TASK DESCRIPTION: Print each of the rows below word for word, omitting the pictures.

PROVIDED RECORDS:

--- begin ---

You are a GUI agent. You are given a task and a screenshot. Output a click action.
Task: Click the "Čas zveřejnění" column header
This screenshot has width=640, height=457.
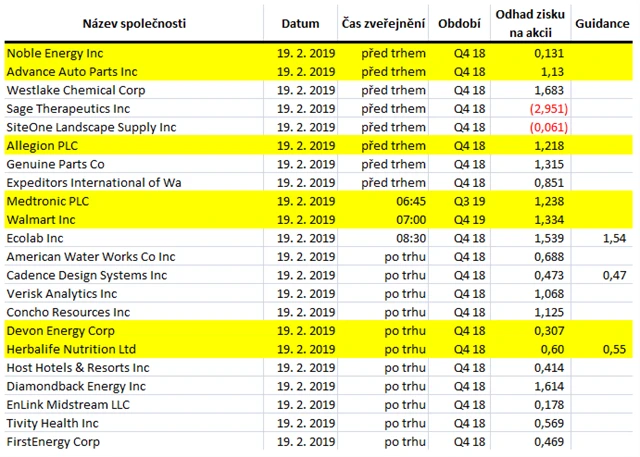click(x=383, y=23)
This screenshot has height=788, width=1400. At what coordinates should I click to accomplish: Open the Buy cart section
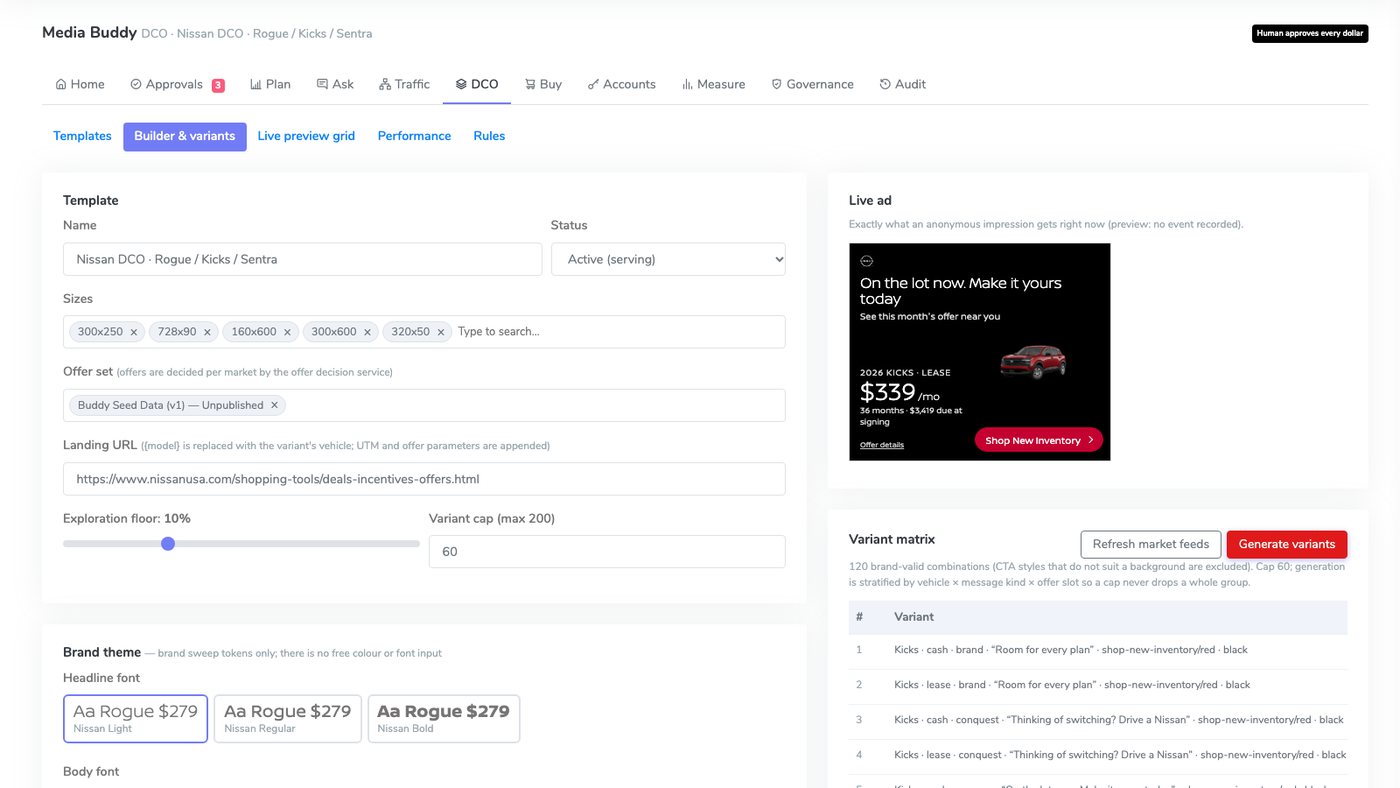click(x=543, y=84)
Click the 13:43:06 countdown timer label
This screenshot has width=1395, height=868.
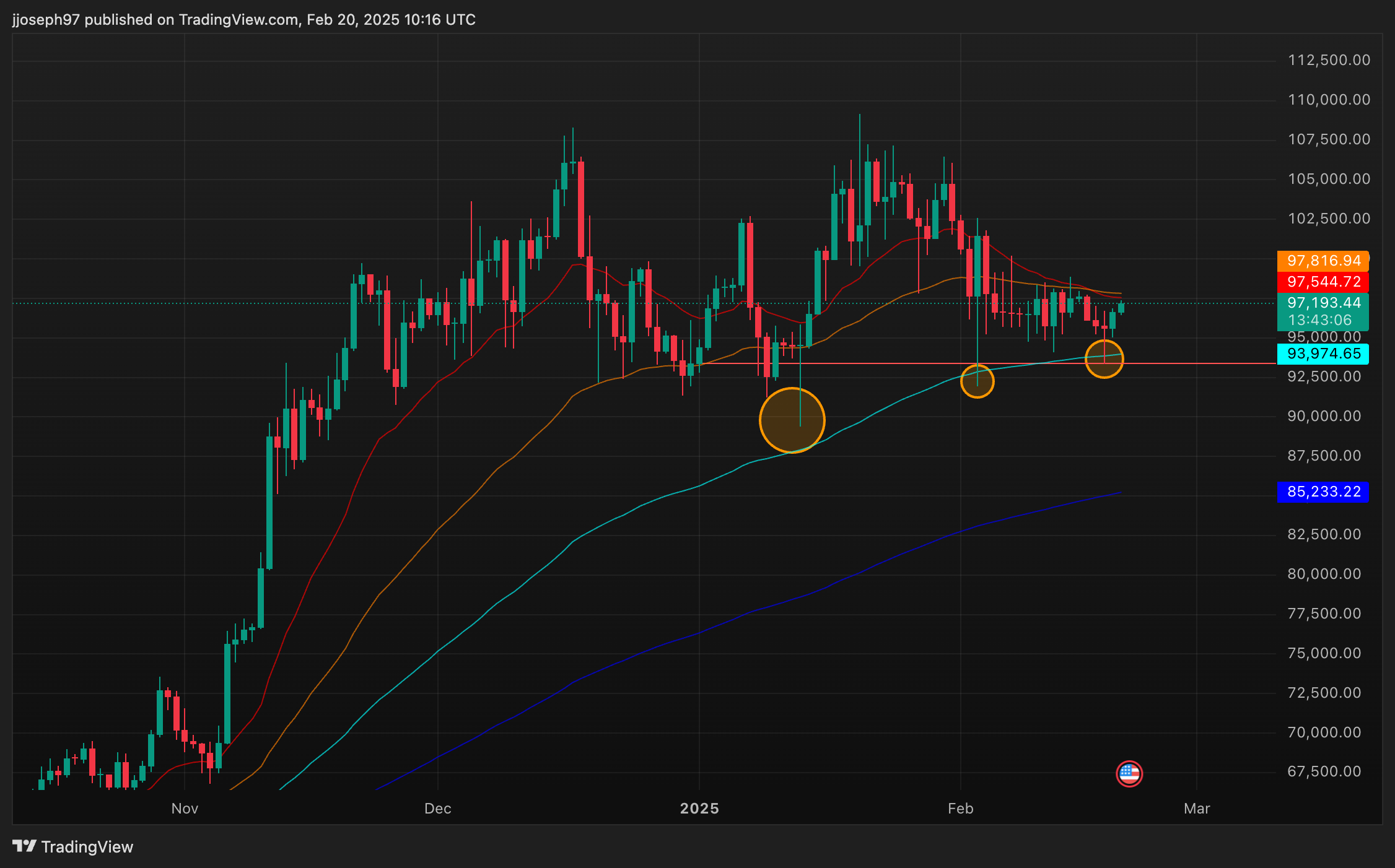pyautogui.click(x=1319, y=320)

--- end ---

WRITTEN RESPONSE:
You are a GUI agent. You are given a task and a screenshot. Output a click action.
Task: Click the "Čas zveřejnění" column header
This screenshot has width=640, height=457.
click(x=383, y=23)
This screenshot has height=788, width=1400. At what coordinates should I click to accomplish: Open the Buy cart section
click(x=543, y=84)
Click the 13:43:06 countdown timer label
This screenshot has width=1395, height=868.
pyautogui.click(x=1319, y=320)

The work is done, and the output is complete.